Un sacerdote celebra la misa en una iglesia del Tirol
La Iglesia austríaca busca seminaristas de 45 a 60 años: Podrán seguir trabajando mientras se forman
Solo deberán abandonar sus profesiones en caso de ser incompatibles con la moral católica o de dedicarse a la política
Es un dejar las redes... parcialmente. Al menos, mientras se forman como seminaristas para el sacerdocio. Es la fórmula que acaba de autorizar la Iglesia católica en Austria para tratar de atraer al ministerio a varones de 45 a 60 años de edad: seguir desempeñando su empleo habitual a la vez que se preparan para ser ordenados sacerdotes.
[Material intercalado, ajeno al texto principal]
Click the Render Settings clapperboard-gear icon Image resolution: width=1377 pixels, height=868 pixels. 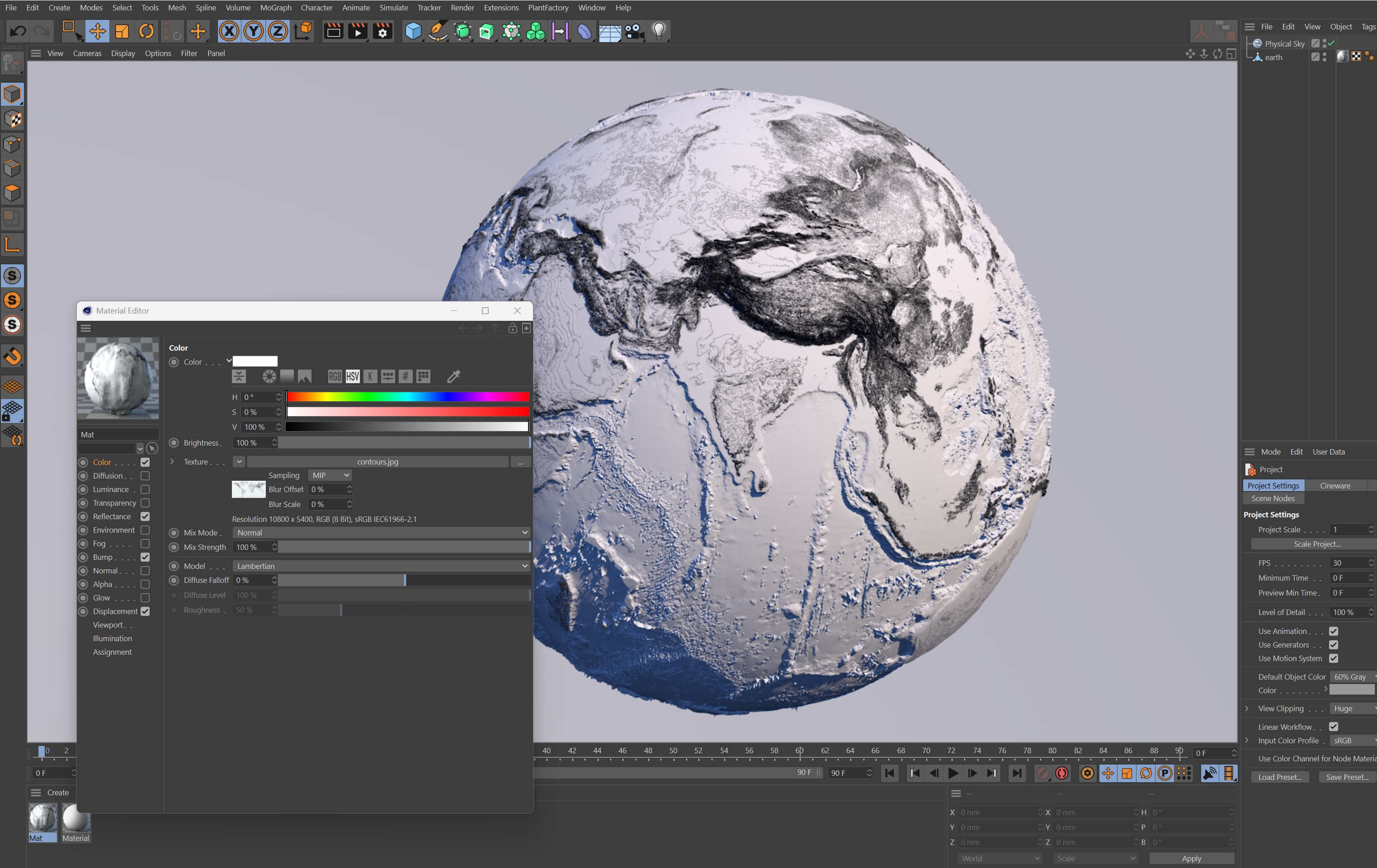tap(382, 31)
Se trata de la Segunda Vía para Vocaciones Tardías, un programa aprobado el pasado 5 de enero por la Conferencia de Rectores de Seminarios Austriacos. Eso sí: cada caso será analizado individualmente y se decidirá cuál es la mejor forma para que cada candidato realice sus estudios teológicos de manera flexible o a distancia mientras continúa con su profesión habitual. Lo que no se ha aclarado es un punto importante: si se requerirá que residan a tiempo completo en el seminario o, por el contrario, lo podrán seguir haciendo en sus respectivos hogares.
La profesión que desempeñan estos posibles seminaristas debe ser compatible con la moral católica y, en casos excepcionales, podrían mantenerla incluso después de la ordenación sacerdotal. Se hace una salvedad importante: aquellos que están dedicados a la política, deben abandonarla antes de que el candidato sea admitido al proceso de diaconado y ordenación sacerdotal (la llamada «admissio»).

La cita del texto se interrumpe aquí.